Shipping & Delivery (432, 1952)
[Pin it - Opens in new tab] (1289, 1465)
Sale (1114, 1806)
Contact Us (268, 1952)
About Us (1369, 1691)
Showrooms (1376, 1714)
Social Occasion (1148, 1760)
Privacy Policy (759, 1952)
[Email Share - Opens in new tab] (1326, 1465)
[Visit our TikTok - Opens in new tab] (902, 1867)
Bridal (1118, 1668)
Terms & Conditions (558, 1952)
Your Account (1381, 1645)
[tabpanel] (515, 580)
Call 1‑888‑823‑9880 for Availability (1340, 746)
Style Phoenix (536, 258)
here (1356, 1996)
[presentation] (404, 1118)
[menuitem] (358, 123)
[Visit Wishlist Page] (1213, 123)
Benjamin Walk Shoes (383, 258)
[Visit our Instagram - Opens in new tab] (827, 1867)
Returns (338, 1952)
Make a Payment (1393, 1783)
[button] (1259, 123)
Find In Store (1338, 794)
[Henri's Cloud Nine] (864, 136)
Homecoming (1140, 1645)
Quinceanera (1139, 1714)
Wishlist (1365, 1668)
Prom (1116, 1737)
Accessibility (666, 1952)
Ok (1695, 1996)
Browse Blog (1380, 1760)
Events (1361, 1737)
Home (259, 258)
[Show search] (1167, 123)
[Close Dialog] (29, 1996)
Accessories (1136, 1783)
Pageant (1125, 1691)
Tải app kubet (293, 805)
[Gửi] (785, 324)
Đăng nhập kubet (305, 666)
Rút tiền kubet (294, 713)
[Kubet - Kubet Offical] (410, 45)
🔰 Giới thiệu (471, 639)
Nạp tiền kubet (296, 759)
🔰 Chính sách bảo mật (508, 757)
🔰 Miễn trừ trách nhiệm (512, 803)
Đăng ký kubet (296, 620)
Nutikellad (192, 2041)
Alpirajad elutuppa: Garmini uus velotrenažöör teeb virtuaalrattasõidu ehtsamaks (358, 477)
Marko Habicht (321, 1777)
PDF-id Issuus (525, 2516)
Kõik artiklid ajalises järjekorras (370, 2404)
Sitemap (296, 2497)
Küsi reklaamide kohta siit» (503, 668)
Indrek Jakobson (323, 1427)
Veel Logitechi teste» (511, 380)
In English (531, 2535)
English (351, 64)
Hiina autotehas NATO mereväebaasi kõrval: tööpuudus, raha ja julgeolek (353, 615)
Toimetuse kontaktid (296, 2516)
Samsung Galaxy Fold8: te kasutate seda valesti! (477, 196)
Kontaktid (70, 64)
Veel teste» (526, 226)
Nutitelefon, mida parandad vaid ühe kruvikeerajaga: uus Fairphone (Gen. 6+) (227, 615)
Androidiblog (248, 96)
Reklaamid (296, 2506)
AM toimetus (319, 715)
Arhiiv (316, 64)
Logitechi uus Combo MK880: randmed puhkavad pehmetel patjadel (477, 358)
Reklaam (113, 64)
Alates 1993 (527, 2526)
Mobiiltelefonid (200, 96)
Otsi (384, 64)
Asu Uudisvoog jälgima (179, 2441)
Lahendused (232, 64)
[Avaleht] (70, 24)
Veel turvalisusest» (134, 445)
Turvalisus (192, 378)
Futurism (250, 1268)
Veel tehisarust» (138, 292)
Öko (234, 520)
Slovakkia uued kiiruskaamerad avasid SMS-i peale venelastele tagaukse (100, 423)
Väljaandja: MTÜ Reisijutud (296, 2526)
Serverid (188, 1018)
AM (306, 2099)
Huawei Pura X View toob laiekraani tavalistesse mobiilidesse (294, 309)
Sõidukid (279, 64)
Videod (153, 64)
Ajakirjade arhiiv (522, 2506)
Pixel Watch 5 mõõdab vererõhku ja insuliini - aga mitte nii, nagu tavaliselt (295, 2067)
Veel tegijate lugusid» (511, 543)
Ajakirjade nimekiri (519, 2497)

◆ ◆ ◆

WHAT YOU ARE ASKED TO DO >> Among the records above, repeat exactly the line with "Home (259, 258)", the line with "Reklaamid (296, 2506)", and every line in between, and only those.

SOLUTION TO THIS EXERCISE >>
Home (259, 258)
[Show search] (1167, 123)
[Close Dialog] (29, 1996)
Accessories (1136, 1783)
Pageant (1125, 1691)
Tải app kubet (293, 805)
[Gửi] (785, 324)
Đăng nhập kubet (305, 666)
Rút tiền kubet (294, 713)
[Kubet - Kubet Offical] (410, 45)
🔰 Giới thiệu (471, 639)
Nạp tiền kubet (296, 759)
🔰 Chính sách bảo mật (508, 757)
🔰 Miễn trừ trách nhiệm (512, 803)
Đăng ký kubet (296, 620)
Nutikellad (192, 2041)
Alpirajad elutuppa: Garmini uus velotrenažöör teeb virtuaalrattasõidu ehtsamaks (358, 477)
Marko Habicht (321, 1777)
PDF-id Issuus (525, 2516)
Kõik artiklid ajalises järjekorras (370, 2404)
Sitemap (296, 2497)
Küsi reklaamide kohta siit» (503, 668)
Indrek Jakobson (323, 1427)
Veel Logitechi teste» (511, 380)
In English (531, 2535)
English (351, 64)
Hiina autotehas NATO mereväebaasi kõrval: tööpuudus, raha ja julgeolek (353, 615)
Toimetuse kontaktid (296, 2516)
Samsung Galaxy Fold8: te kasutate seda valesti! (477, 196)
Kontaktid (70, 64)
Veel teste» (526, 226)
Nutitelefon, mida parandad vaid ühe kruvikeerajaga: uus Fairphone (Gen. 6+) (227, 615)
Androidiblog (248, 96)
Reklaamid (296, 2506)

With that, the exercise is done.